Cell biology, autophagy and mitochondrial dysfunction in exfoliation syndrome
Dr Audrey Bernstein
Dr Bernstein covered a viewpoint on neurodegenerative diseases that typically starts with gene mutation leading to protein aggregation and with age we see declining proteostasis capacity and oxidative stress that is evaluated as pathology or the disease. Several hypothesis were raised and studies evaluating LOXL1, misfolded proteins, dysfunctional autophagy were described.

Growth factors, clusterin and complementary-biomarkers in exfoliation syndrome
Prof Colm O’Brien
Prof O’Brien talked about pseudoexfolliation syndrome as age related generalized disorder of the extracellular matrix characterized by production and progressive accumulation of fibrillar material. Protein components include fibronectin, fibrillin, collagen and laminin. Pseudoexfolliation glaucoma was discussed as more difficult to follow-up and more resistant to medical therapy highlighting the role of oxidative stress. Results of in vitro analysis of therapeutic application of fully human therapeutic antibody against connective tissue growth factor were presented.

Cardiovascular and cerebrovascular associations
Prof Dr Murat Irkec
Prof Dr Irkec made an overview on systemic findings in exfoliation syndrome. Vascular diseases are known as the major cause of death worldwide. In exfoliation syndrome systemic associations include coronary artery disease, hypertension, myocardial infarction, stroke and aortic aneurysm. Cerebrovascular and chronic cerebral diseases were found more common in patients with exfoliative than primary open angle glaucoma. Prof Irkec also presented data of systematic review and meta-analysis on ocular pseudo exfoliation syndrome and vascular disease.

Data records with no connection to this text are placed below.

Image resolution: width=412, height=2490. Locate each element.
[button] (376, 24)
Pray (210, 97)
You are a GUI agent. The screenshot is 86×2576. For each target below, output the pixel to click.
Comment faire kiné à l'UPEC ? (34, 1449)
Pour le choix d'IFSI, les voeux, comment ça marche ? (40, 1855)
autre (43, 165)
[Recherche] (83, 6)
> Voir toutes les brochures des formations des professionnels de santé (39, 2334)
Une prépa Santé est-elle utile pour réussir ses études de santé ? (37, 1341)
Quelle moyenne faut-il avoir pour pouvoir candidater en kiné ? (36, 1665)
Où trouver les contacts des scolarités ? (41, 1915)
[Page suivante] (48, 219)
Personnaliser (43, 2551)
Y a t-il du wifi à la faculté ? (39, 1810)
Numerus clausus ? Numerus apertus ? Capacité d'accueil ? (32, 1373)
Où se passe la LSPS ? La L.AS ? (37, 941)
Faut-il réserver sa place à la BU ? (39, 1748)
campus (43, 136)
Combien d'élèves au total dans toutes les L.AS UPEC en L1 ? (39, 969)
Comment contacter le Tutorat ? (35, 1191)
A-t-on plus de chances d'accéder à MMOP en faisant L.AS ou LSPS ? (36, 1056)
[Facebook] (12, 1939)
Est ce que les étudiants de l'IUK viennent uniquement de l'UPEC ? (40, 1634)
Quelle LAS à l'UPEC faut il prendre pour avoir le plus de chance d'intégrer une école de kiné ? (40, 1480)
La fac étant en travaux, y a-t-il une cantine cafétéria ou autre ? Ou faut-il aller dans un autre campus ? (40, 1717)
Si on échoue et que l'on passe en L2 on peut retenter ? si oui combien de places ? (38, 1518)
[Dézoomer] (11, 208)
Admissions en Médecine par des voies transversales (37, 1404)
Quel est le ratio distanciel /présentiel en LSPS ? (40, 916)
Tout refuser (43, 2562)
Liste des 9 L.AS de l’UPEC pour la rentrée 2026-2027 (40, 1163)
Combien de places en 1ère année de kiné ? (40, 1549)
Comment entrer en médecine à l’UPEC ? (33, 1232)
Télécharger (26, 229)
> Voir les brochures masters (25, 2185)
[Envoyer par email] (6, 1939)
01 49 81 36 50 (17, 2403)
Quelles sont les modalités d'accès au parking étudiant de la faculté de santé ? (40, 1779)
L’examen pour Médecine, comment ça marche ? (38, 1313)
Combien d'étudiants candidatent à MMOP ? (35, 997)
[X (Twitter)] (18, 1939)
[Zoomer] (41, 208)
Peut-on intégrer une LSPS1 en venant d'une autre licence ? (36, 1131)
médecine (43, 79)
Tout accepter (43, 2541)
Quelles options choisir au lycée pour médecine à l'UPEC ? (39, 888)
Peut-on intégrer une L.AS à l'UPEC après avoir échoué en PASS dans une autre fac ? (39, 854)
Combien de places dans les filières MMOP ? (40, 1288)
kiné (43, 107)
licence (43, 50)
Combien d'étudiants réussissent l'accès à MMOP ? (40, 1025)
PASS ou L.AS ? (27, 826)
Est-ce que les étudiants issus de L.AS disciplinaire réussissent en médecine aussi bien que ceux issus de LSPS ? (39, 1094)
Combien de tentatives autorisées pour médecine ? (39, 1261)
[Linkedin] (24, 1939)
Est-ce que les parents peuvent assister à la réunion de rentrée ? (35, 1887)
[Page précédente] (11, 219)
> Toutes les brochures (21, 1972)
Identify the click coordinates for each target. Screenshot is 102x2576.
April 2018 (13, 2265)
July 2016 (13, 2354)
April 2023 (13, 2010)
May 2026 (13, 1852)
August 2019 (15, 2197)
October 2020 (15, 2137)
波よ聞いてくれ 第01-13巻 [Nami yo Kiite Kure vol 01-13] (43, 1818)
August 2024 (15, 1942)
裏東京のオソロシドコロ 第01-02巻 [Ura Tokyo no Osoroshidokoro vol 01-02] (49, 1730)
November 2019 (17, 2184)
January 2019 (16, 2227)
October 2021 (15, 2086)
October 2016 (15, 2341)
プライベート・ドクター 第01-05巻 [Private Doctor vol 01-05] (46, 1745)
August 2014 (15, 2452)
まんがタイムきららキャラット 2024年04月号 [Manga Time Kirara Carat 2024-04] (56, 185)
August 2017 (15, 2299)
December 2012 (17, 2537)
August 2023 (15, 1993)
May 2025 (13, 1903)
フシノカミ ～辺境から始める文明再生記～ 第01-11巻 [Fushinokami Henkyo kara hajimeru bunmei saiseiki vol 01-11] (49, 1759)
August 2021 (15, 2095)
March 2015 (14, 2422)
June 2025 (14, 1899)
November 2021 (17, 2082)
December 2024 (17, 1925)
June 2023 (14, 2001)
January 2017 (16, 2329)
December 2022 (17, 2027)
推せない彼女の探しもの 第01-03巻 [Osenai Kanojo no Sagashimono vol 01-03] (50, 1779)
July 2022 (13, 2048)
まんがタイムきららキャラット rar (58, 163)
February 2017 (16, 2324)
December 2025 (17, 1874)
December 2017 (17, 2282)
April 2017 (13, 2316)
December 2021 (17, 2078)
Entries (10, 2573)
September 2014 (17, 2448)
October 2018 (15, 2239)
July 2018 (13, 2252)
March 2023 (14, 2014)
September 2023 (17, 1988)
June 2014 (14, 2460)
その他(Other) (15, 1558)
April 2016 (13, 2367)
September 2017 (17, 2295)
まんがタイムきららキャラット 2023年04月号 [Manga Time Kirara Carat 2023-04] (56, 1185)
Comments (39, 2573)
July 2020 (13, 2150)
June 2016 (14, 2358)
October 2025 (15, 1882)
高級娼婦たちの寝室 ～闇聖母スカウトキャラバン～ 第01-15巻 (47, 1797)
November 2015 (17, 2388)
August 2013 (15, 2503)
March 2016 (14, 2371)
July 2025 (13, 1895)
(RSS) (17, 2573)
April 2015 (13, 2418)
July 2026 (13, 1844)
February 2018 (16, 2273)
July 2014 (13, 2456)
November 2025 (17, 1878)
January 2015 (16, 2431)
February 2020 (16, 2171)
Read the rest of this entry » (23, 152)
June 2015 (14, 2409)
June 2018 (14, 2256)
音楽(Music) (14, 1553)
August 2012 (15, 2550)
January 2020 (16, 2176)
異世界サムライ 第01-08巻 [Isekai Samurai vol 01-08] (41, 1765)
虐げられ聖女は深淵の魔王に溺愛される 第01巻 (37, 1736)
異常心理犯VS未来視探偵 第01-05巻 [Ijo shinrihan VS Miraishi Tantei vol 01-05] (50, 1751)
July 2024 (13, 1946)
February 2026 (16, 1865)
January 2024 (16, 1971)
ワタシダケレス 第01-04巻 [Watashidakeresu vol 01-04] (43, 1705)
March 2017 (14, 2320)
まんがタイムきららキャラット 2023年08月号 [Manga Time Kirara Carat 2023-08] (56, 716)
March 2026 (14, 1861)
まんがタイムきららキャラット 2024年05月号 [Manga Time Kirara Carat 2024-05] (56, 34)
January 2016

Other systemic disorders associated with exfoliation syndrome
Prof Dr Barbara Wirostko
Prof Dr Wirostko described the project carried out in Utah in terms of unique genetic resource using data from patient database evaluating exfoliation as a genetic disease and a systemic disorder. Prof Wirostko raised the question could there be systemic associations that are related to elastin abnormalities providing data from cross-sectional and also longitudinal studies.

True exfoliation syndrome reawakened
Dr Chaiwat Teekhasaenee
True exfoliation or capsular delamination was initially described in workers affected by high heat. Dr Teekhasaenee describes this uncommonly reported and also benign condition.